Gabriel Boric was elected president of Chile on December 19th. In an LRB article about his campaign, he was said to be embarrassed by one of the parties that supported him, when it welcomed Daniel Ortega’s re-election in Nicaragua the previous month. LRB published the letter below in its issue of January 27th, in response to the December article.
Writing before the impressive victory of Gabriel Boric in Chile’s elections, Michael Chessum refers to the ‘embarrassment’ felt by Boric’s supporters when the Chilean Communist Party welcomed Daniel Ortega’s re-election in Nicaragua, ‘given Ortega’s ruthless repression of the opposition’ (LRB, 16 December 2021). This requires some disentangling.
Following the lead of the Biden administration, most of the mainstream media, including in Latin America, have dismissed November’s poll in Nicaragua as a ‘sham’ because of the arrest of rival candidates. Yet none of those arrested was being formally considered as a candidate; several weren’t even members of a political party. More important, all have been charged with criminal acts that could have resulted in arrest had they been committed in the UK or the US. One set of charges relates to the receipt of large sums of money from the US government for ‘democracy promotion’, which many regard as a euphemism for regime change. Several of those arrested had approached the US administration, or appeared at international forums such as the Organisation of American States, demanding economic sanctions and even military intervention against their own country. Some were involved in the violent destabilisation of Nicaragua in 2018, which resulted in many people being killed. One of those arrested, Medardo Mairena, had been convicted of orchestrating an armed attack on a rural police station in July 2018 which left four police officers dead: as part of the post-coup reconciliation process, he and others had been released from prison under a conditional amnesty.

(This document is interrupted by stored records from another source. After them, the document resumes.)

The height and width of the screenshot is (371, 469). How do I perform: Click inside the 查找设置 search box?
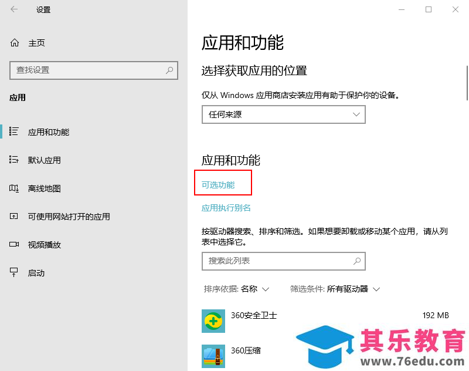[94, 70]
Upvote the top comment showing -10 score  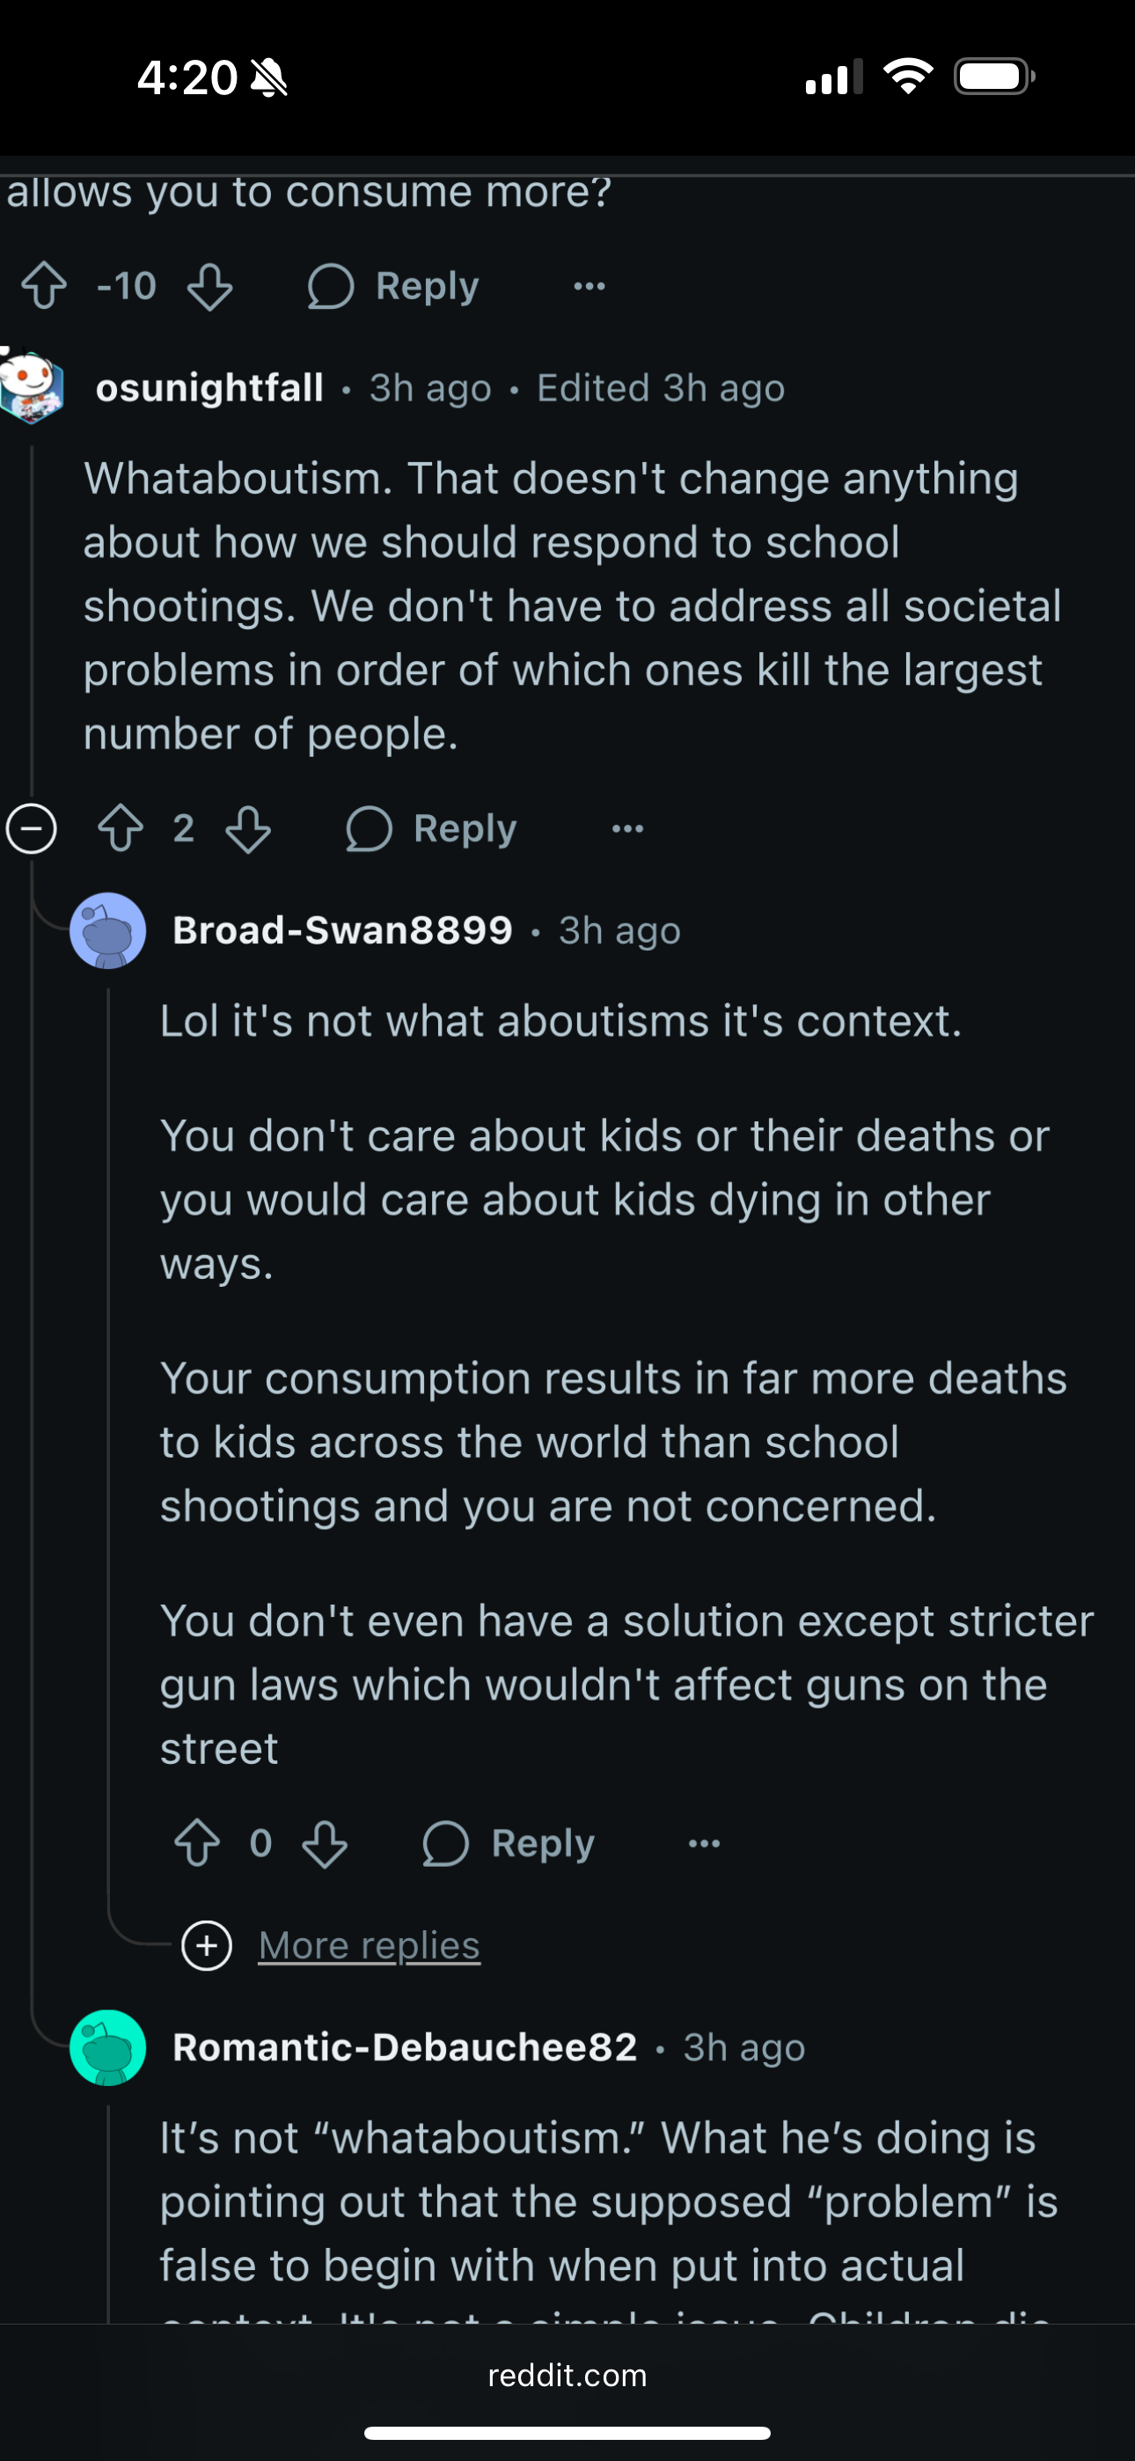coord(44,286)
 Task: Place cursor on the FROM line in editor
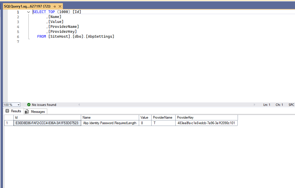coord(76,37)
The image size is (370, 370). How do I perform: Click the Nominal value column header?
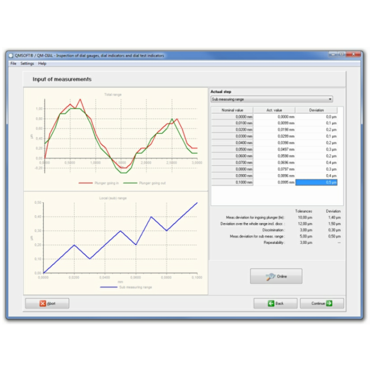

Given the political violence in Nicaragua in the recent past, many feared a recurrence in the run-up to the election and either welcomed or were indifferent to the arrests. On polling day, no one was surprised when the public ignored opposition demands that they abstain from voting, and there was a 66 per cent turnout. Ortega, with 75 per cent of the vote, defeated five rivals. Arguably, a key reason for his victory was the government’s successful drive to reduce poverty and invest in public services since it took power in 2007. As Chessum points out, this is a challenge that now faces Boric.
Boric joins Xiomara Castro in Honduras as a left-wing leader cleanly elected in a recent election, who for the time being is probably immune from US destabilisation attempts. But, as every Latin American knows, this immunity will not last long. He might at some point need the support of other progressive governments in the region, even those he currently wants to keep at arm’s length.
Original letter: London Review of Books.